AU leaders fail to choose new top official
A vote to choose a new chairman for the African Union's influential executive Commission ended in deadlock Monday and a new election will be held in June, Zambian President Michael Sata said.
"We went for an election and none of the two candidates emerged as a winner," Sata told reporters, referring to South African Home Affairs Minister Nkosazana Dlamini-Zuma who sought to unseat outgoing chairman Jean Ping from Gabon.
The deputy AU commission chief, Erastus Mwencha from Kenya, will serve as the executive council's chair until a fresh poll, which Sata said would take place in June during the next AU summit in Malawi.
AU sources said Ping held a slender lead in three rounds of voting but that neither candidate secured the required two-thirds majority as the vote proceeded behind closed doors on the second and final day of the AU summit in the Ethiopian capital.
Dlamini-Zuma was then forced under AU rules to pull out, leaving Ping to face a fourth round on his own, but he still failed to muster the necessary votes, sources said.
There had been intense campaigning ahead of the vote, overshadowing the two-day summit on intra-African trade, and the first one since the death of AU founder Moamer Kadhafi last year.
South African delegates broke out into song and dance after the vote, held in the new ultra-modern Chinese-built AU headquarters which were unveiled at the weekend.
"If elected... I pledge to spare no effort in building on the work of those African women and men who want to see an African Union that is a formidable force striving for a united, free, truly independent, better Africa," 63-year-old Dlamini-Zuma had said in a pamphlet distributed at the summit.
South Africa said at the weekend that it was optimistic that Dlamini-Zuma, who was married to President Jacob Zuma until 1998, could defeat Ping.
But sources close to Ping, 69, had said that he was confident of re-election, counting on support from French-speaking West and Central Africa countries.
On Sunday, the 54-member African Union elected Benin's President Thomas Boni Yayi as their new chairman, a rotating post held for one year.
UN Secretary General Ban Ki-moon warned Sunday that tensions between Sudan and South Sudan -- among the crises the leaders are tackling at their 18th ordinary summit -- threatened regional security.
Ban said both Sudanese President Omar al-Bashir and his South Sudan counterpart Salva Kiir lacked the "political will" to tackle border and oil disputes since the South seceded last July.
"The situation in Sudan and South Sudan has reached a critical point, it has become a major threat to peace and security across the region," Ban told reporters on the sidelines of the summit.

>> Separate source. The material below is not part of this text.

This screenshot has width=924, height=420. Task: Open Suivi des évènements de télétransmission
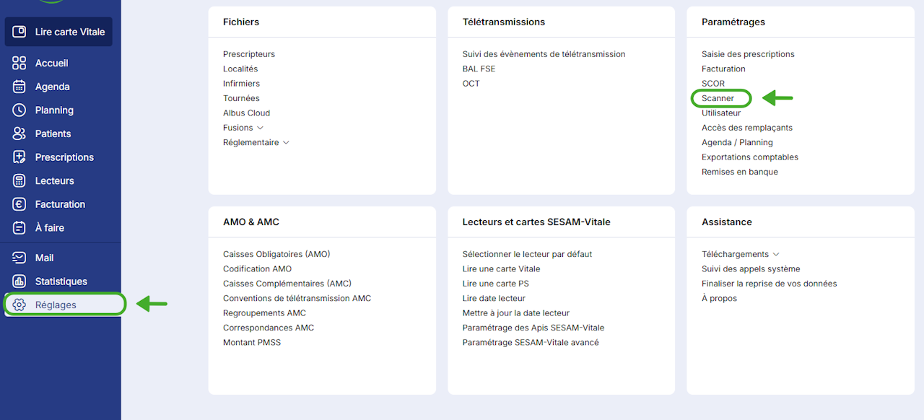coord(544,54)
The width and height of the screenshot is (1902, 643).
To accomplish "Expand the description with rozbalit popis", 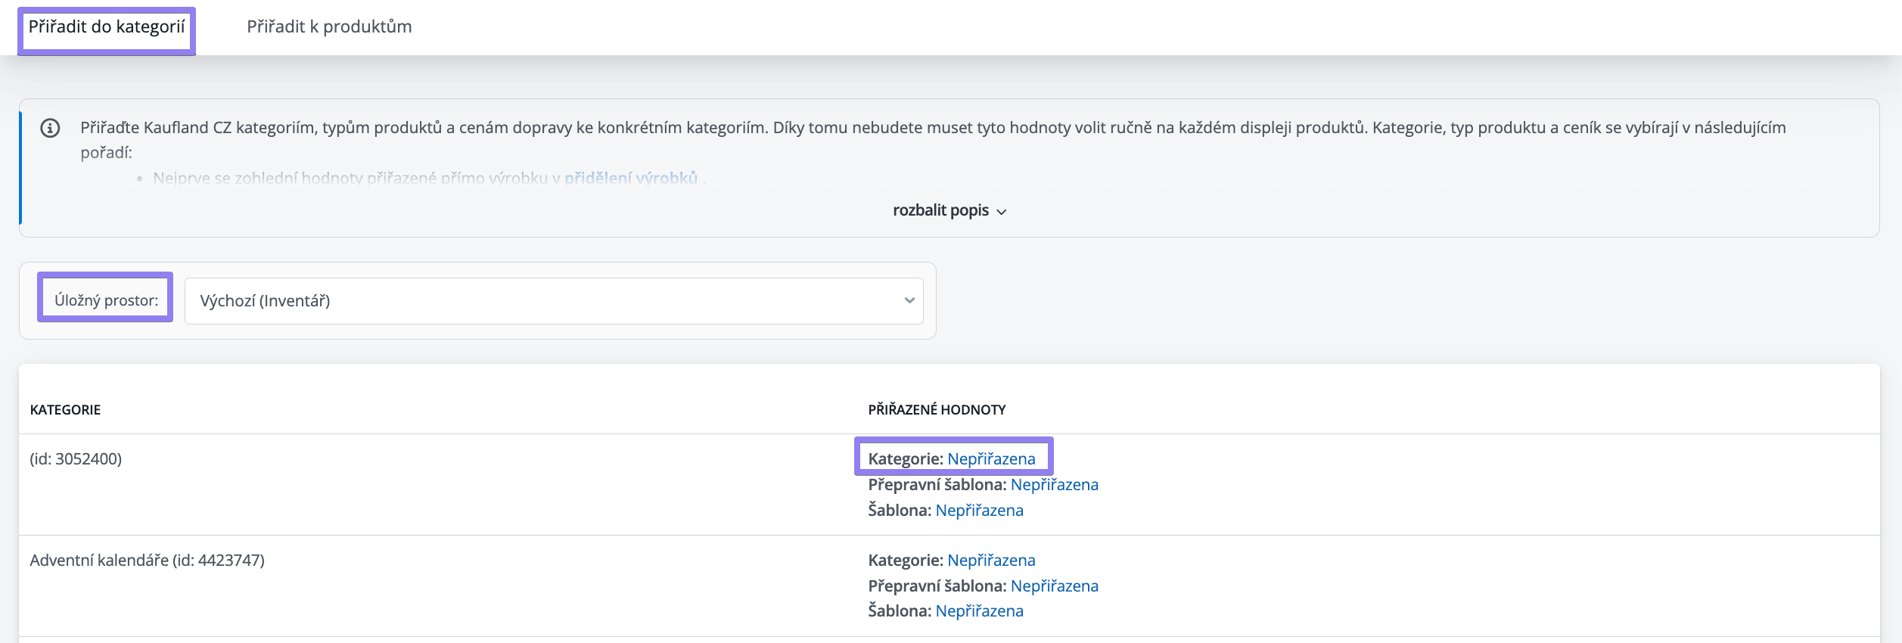I will tap(940, 210).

Khartoum and Juba are at loggerheads over pipeline transit fees to transport the South's oil to port in the rump state of Sudan, while on Monday the South accused its former foes of arming gunmen who killed over 40 people in a cattle raid.
Tensions have also risen over the two countries' still undemarcated border -- cutting through oil fields -- as well as allegations by each side that the other backs proxy rebel forces against the other.
"The international community needs to act, and it needs to act now," Ban added. "As long as these issues remain unresolved, tensions will only grow."
The summit is also expected to conclude a deal on bolstering trade between African nations, which currently trade more with the West and China that with themselves.